Directions »
Retype the data exactly, skipping any picture in it.

Extracted entries »
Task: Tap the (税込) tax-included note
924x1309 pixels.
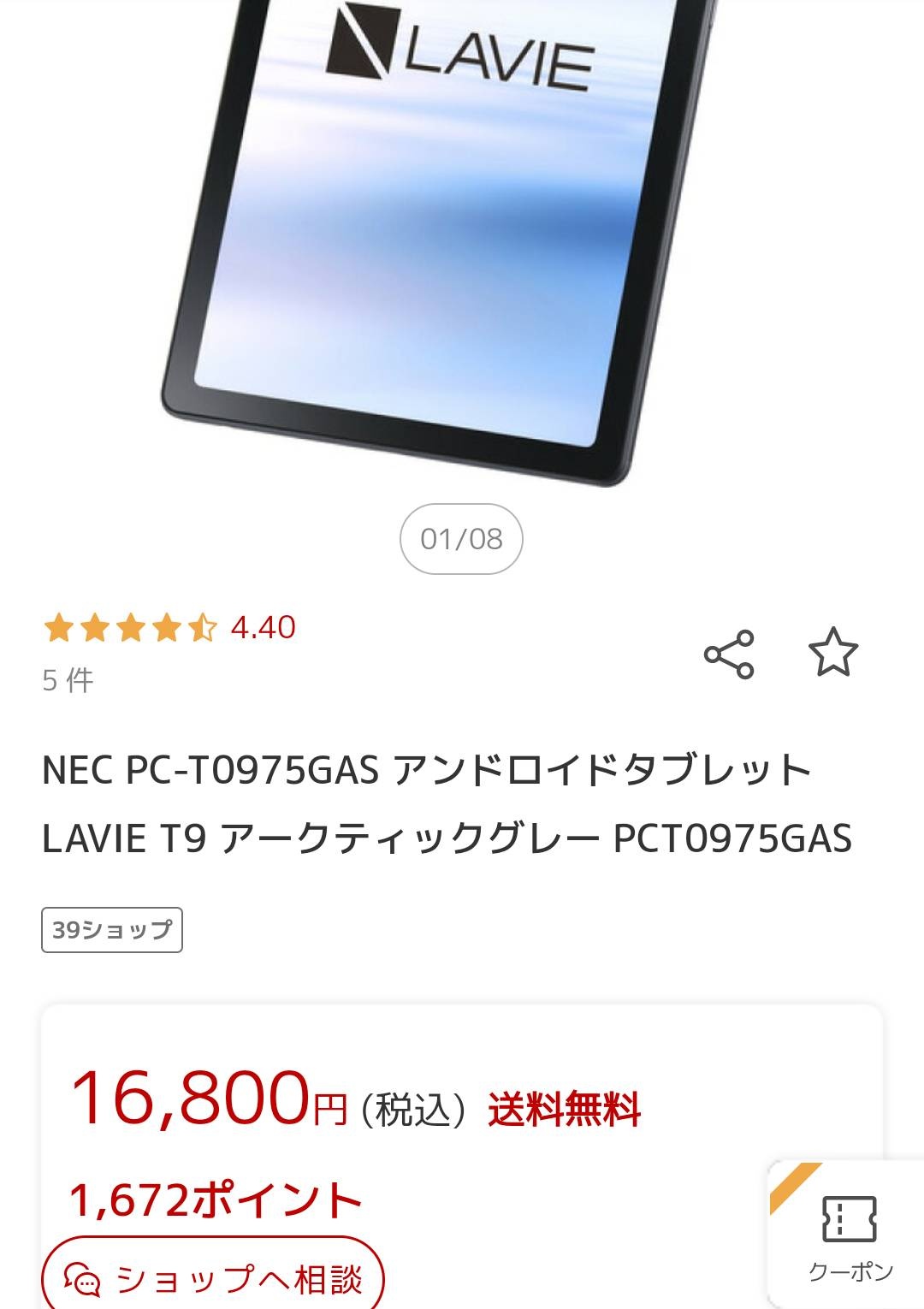Action: (x=413, y=1111)

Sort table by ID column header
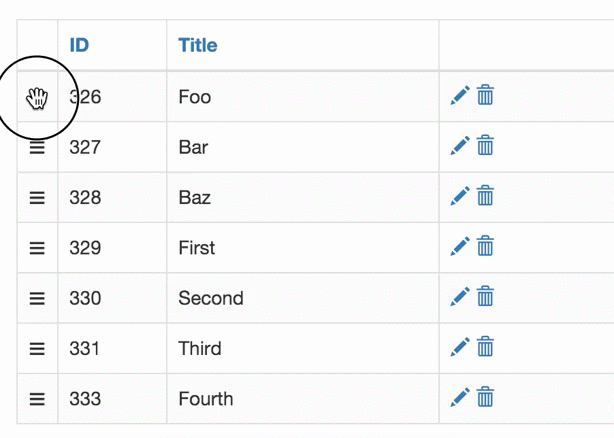(79, 45)
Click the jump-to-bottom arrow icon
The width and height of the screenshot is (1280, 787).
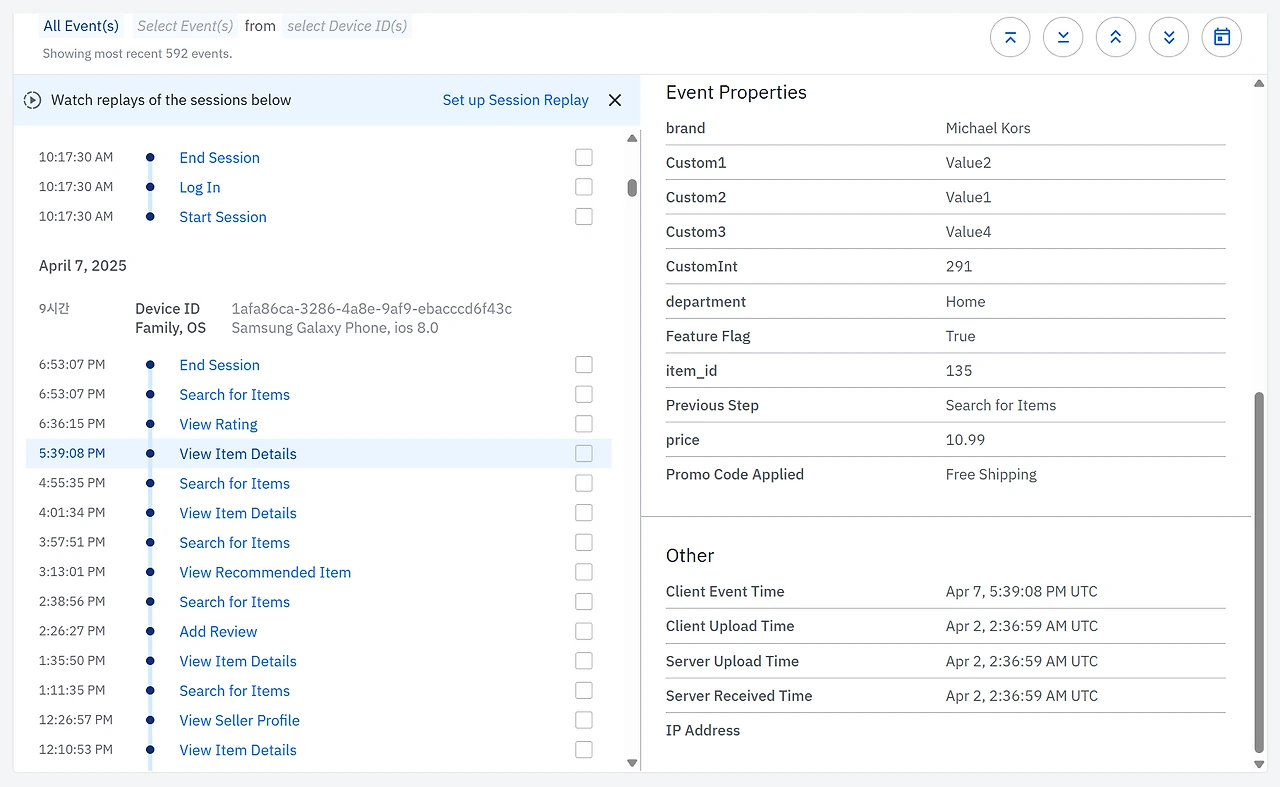pyautogui.click(x=1063, y=38)
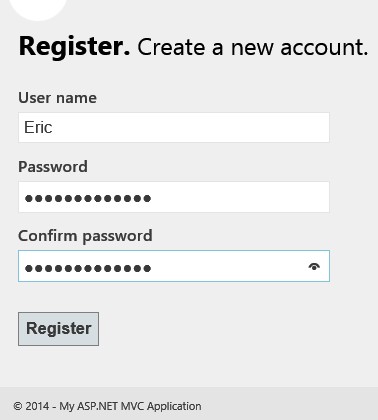Click the masked dots in Password field

click(88, 198)
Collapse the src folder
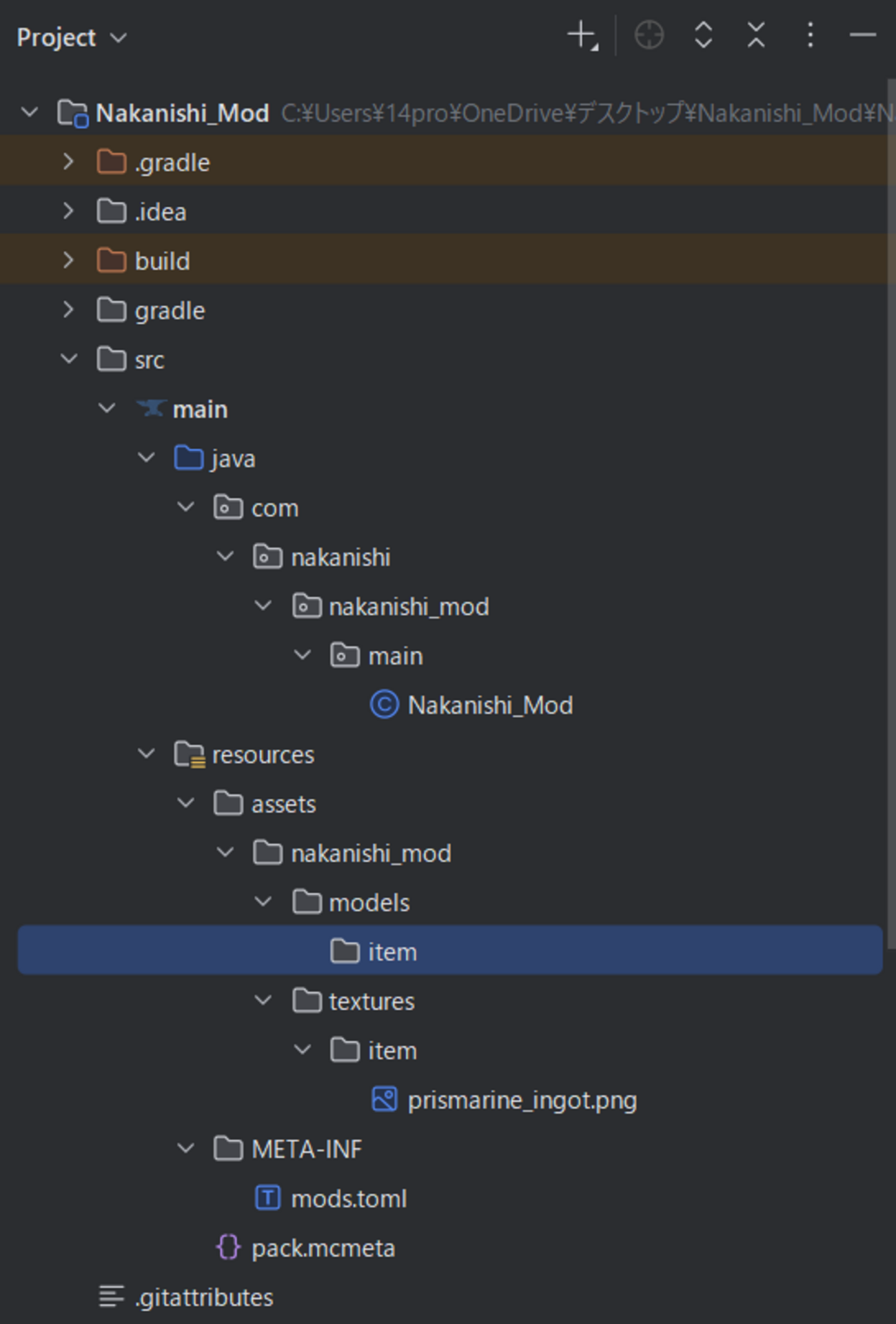The height and width of the screenshot is (1324, 896). [69, 359]
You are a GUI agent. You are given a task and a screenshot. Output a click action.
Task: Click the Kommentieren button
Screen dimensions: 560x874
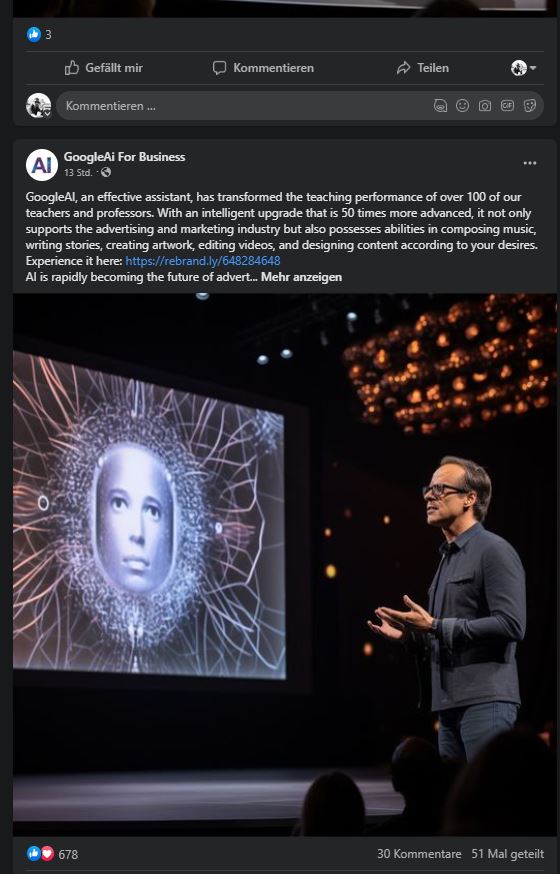pos(263,68)
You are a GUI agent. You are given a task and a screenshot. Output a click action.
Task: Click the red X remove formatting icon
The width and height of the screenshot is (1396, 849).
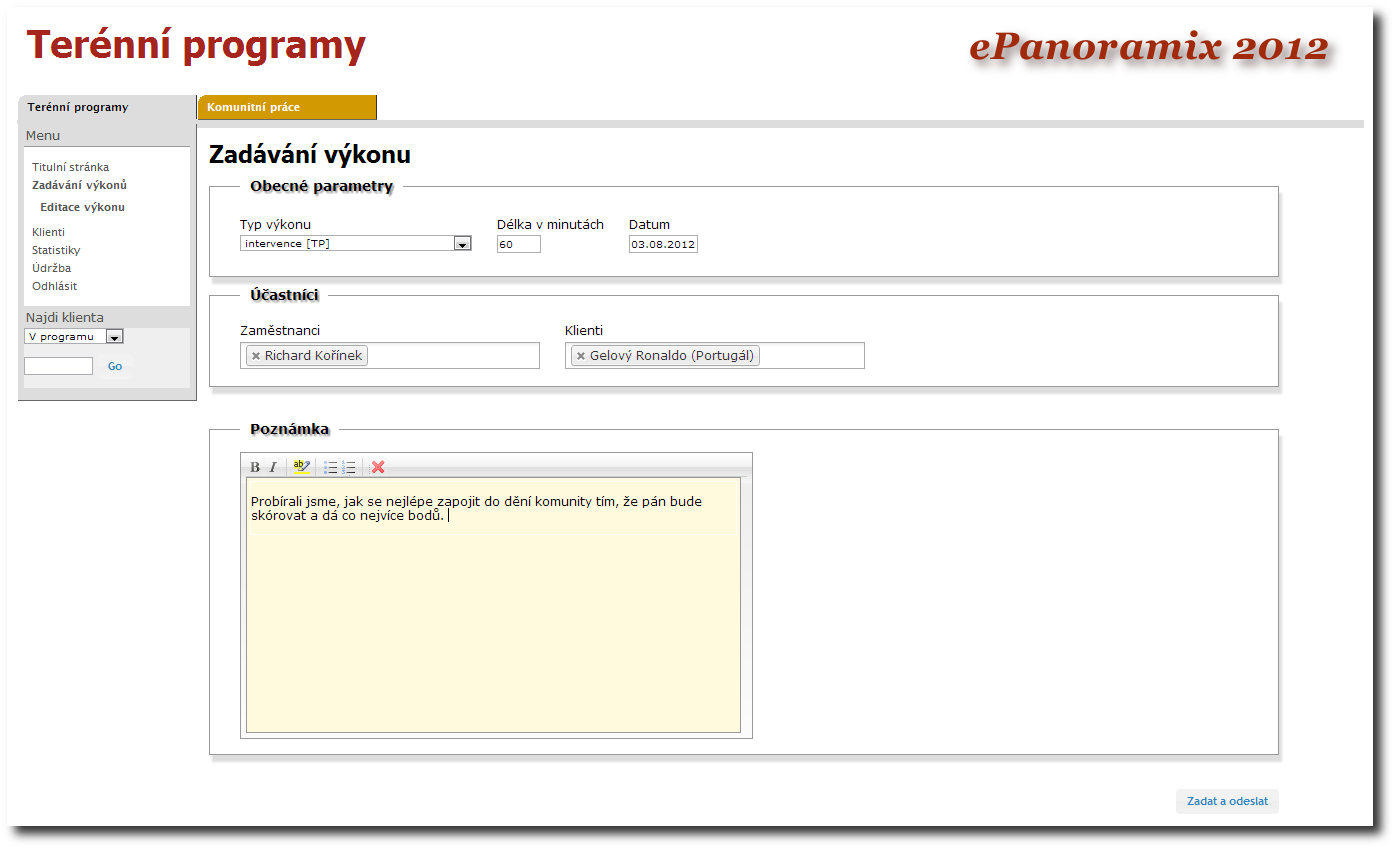(x=378, y=467)
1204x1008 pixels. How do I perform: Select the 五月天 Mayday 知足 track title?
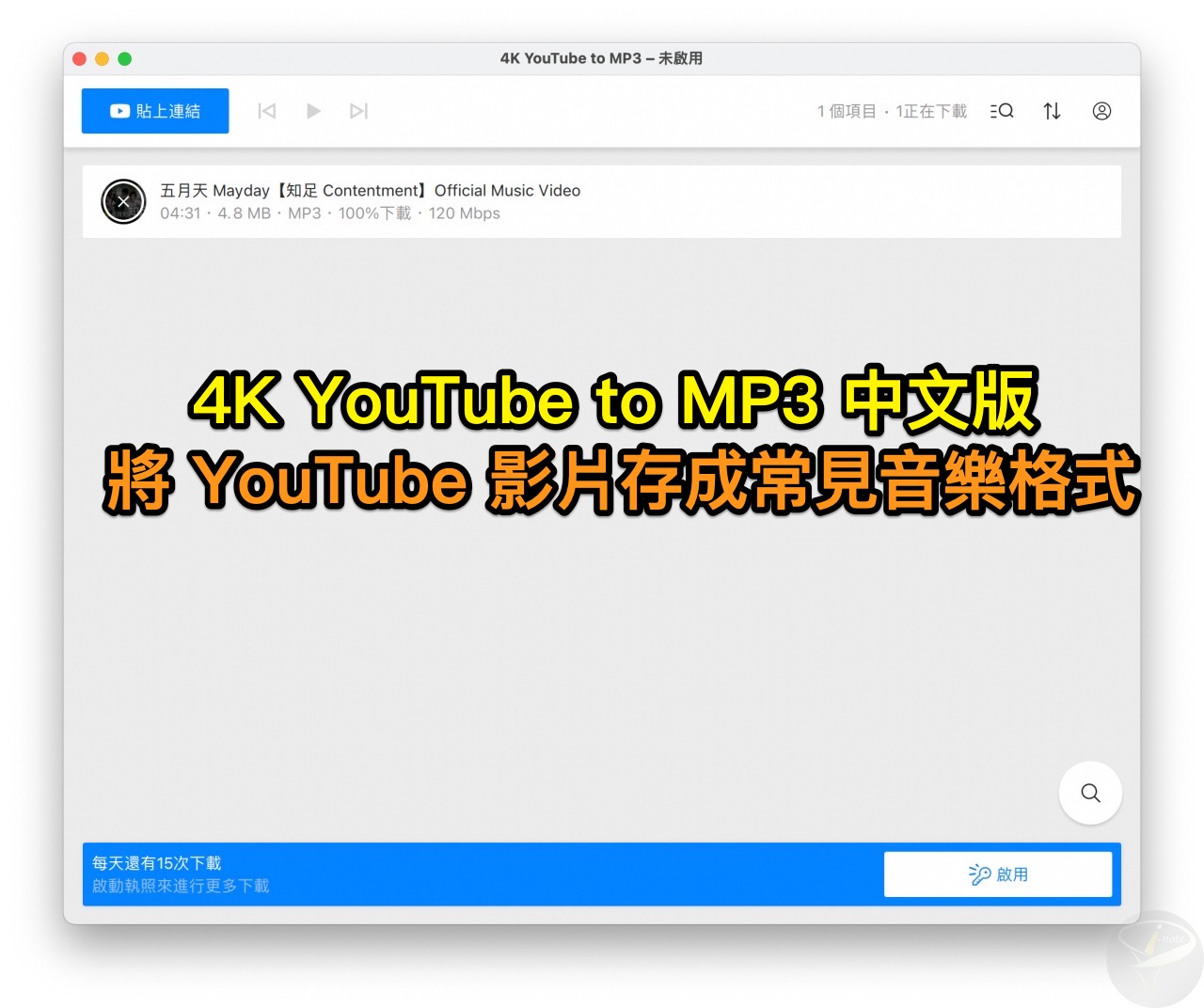click(370, 191)
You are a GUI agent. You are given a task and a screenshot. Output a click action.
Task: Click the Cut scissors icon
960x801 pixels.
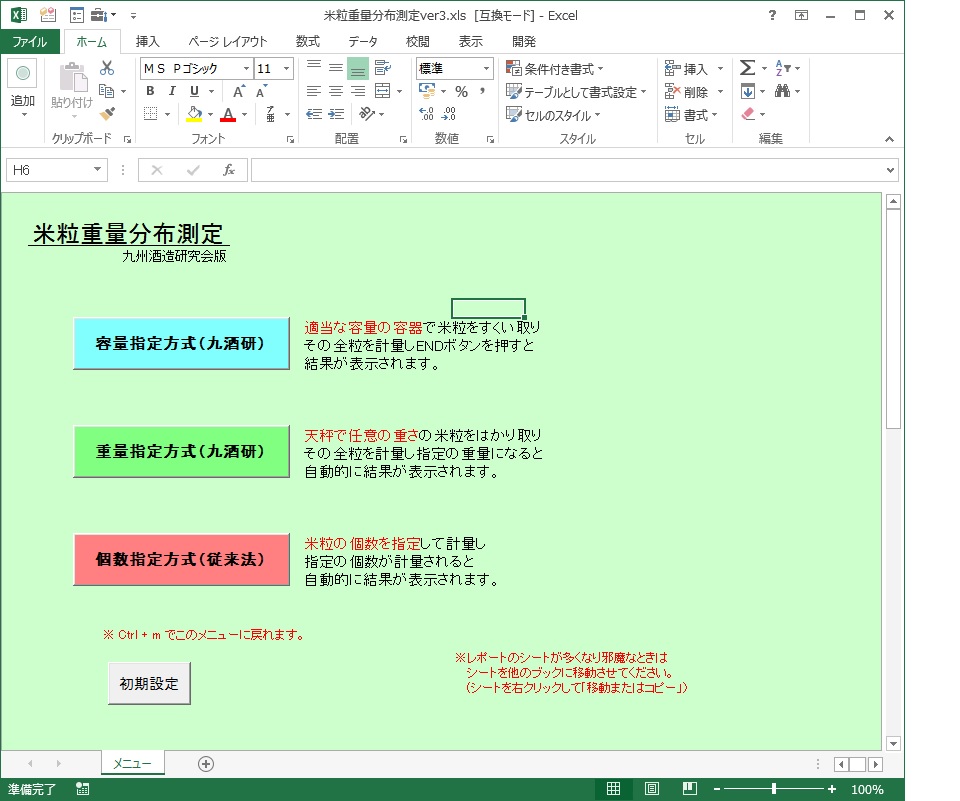pyautogui.click(x=107, y=69)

Output »
Task: Tap the (税込) tax-included note
924x1309 pixels.
Action: (x=413, y=1111)

Sort table by ID column header
(79, 45)
Click the jump-to-bottom arrow icon
The width and height of the screenshot is (1280, 787).
pyautogui.click(x=1063, y=38)
Click the masked dots in Password field

click(88, 198)
Collapse the src folder
The height and width of the screenshot is (1324, 896). [69, 359]
You are a GUI agent. You are given a task and a screenshot. Output a click action.
Task: Click the Kommentieren button
Screen dimensions: 560x874
pos(263,68)
You are a GUI agent. You are given a task and a screenshot. Output a click action.
Task: Click the red X remove formatting icon
The width and height of the screenshot is (1396, 849).
(x=378, y=467)
1204x1008 pixels. How do I perform: Select the 五月天 Mayday 知足 track title?
click(370, 191)
You are a GUI agent. You are given a task and a screenshot. Output a click action.
Task: Click the Cut scissors icon
960x801 pixels.
pyautogui.click(x=107, y=69)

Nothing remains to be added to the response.